Writing in the journal PLOS Neglected Tropical Diseases, researchers assess the efficacy of the insecticide fipronil and show that it can significantly reduce the abundance of sand flies in environments where livestock and humans live in close proximity.
"Taking into account cost-effectiveness and logical feasibility, two of the most efficacious treatment schemes reduced population peaks occurring from April through August by 90 per cent," they write.
Fipronil-based drugs provide potential means of sand fly control by permeating in cattle blood and being excreted in cattle faeces, the researchers say. The drugs target adult females feeding on cattle blood and larvae feeding on cattle faeces respectively.
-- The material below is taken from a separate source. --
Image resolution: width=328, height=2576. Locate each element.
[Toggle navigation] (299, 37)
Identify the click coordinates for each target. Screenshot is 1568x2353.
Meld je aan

In the study, the team developed a model to represent sand fly population dynamics in a village in Bihar, India. The model included all developmental stages, with the aim of predicting the impact of various vector control strategies, utilising drug-treated cattle, on vector population numbers.
The team found that the success of fipronil treatment not only depends on the number of treatments applied annually but also on the seasonality of the sand fly lifecycle.
"Synchronising applications to maintain high efficacy of the drug in cattle faeces during the period of high larval abundance seems particularly important," they write.
"While more frequent applications obviously are more efficacious, they also are more expensive and more difficult logistically. Thus, the ability to assess not only efficacy of treatment schemes per se but also their cost-effectiveness and their logistical feasibility is of paramount importance."